PRESS BRIEFING BY PRESIDENT OF NETAID.ORG FOUNDATION

1 December 2000



Press Briefing


PRESS BRIEFING BY PRESIDENT OF NETAID.ORG FOUNDATION

20001201

To mark the World AIDS Day celebrated today, Netaid.org this week launched a new programme targeting HIV/AIDS in four countries, David Morrison, President of Netaid.org Foundation told a Headquarters press briefing this afternoon.

He said that under the programme, Netaid had partnered with groups actually doing predominantly AIDS prevention work in South Africa, Zimbabwe, Zambia and Myanmar to support populations at risk. Two kinds of population were being targeted. One group was those who were not HIV-infected but stood a statistically very high probability of being infected. They were primarily young people.

The second group, he said, was people who were not infected but were dramatically affected. Those included AIDS orphans, students in schools that had lost a lot of teachers and families where, perhaps, the breadwinner had died because of HIV/AIDS.

The programme supported the kinds of interventions that had worked in places like the United States, Senegal and Uganda, he said. They included public awareness, outreach capacity-building and, in some cases, direct support.

Netaid, through its Web site, offered a series of kits, essentially bundles of goods and services, which visitors could purchase and donate to support projects supported by the programme. One of the kits supports the love-Life group and the centres promoted by the group. The centres were youth-friendly institutions where kids could learn about behaviours that would allow them to stay HIV-free.

## Your task
Please write out the stretch of the press briefing from "The second group, he" through "to stay HIV-free.", word for word.

## Entries supplied
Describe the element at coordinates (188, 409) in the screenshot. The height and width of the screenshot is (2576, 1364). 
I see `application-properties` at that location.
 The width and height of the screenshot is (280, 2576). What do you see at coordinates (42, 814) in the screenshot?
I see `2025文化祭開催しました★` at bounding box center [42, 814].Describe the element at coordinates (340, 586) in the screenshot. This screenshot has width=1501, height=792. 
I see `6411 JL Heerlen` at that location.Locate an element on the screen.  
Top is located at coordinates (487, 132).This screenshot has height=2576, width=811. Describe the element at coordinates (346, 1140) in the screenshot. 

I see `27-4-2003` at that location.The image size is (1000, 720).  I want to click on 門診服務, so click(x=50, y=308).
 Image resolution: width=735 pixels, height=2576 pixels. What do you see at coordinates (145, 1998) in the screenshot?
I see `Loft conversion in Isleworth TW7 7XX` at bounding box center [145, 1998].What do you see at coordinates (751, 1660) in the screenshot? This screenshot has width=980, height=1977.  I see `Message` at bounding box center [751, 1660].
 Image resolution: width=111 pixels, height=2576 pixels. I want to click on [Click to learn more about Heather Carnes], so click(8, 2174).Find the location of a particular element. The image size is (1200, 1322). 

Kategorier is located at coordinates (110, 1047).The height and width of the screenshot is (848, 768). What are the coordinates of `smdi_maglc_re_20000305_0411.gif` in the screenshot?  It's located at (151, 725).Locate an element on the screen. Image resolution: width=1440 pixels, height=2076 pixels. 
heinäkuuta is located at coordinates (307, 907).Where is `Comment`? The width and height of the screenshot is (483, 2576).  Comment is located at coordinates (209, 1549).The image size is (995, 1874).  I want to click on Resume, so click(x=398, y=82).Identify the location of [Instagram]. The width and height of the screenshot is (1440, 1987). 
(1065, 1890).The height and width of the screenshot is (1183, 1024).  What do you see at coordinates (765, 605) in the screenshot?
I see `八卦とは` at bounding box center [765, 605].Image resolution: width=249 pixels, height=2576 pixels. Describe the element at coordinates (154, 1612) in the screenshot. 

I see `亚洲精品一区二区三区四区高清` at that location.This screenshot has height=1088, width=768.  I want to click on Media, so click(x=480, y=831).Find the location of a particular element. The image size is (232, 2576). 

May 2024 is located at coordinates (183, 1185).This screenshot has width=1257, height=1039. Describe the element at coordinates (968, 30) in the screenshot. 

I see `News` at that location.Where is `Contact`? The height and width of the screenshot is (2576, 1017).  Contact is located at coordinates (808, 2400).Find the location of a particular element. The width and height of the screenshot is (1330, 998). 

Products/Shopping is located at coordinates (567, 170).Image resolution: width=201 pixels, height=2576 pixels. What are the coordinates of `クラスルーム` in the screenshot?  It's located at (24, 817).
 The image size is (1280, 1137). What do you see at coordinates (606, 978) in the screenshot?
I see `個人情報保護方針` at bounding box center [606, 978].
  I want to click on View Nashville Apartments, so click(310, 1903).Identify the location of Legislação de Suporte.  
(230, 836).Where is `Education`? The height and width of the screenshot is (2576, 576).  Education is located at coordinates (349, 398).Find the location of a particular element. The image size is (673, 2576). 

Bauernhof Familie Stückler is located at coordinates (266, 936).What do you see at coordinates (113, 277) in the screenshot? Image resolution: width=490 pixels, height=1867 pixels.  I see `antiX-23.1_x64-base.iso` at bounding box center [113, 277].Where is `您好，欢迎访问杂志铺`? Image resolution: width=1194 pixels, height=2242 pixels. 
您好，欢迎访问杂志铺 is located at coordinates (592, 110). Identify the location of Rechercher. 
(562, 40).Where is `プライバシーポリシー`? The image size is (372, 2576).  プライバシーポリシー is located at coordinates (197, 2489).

## Exercise solution
The second group, he said, was people who were not infected but were dramatically affected. Those included AIDS orphans, students in schools that had lost a lot of teachers and families where, perhaps, the breadwinner had died because of HIV/AIDS.

The programme supported the kinds of interventions that had worked in places like the United States, Senegal and Uganda, he said. They included public awareness, outreach capacity-building and, in some cases, direct support.

Netaid, through its Web site, offered a series of kits, essentially bundles of goods and services, which visitors could purchase and donate to support projects supported by the programme. One of the kits supports the love-Life group and the centres promoted by the group. The centres were youth-friendly institutions where kids could learn about behaviours that would allow them to stay HIV-free.